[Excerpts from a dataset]

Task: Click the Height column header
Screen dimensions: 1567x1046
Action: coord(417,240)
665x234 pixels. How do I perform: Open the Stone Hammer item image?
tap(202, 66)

#### [What you will do]
Output an exact copy of each record.

#### [Result of this exercise]
Task: Click the Height column header
Screen dimensions: 1567x1046
Action: coord(417,240)
665x234 pixels. How do I perform: Open the Stone Hammer item image?
tap(202, 66)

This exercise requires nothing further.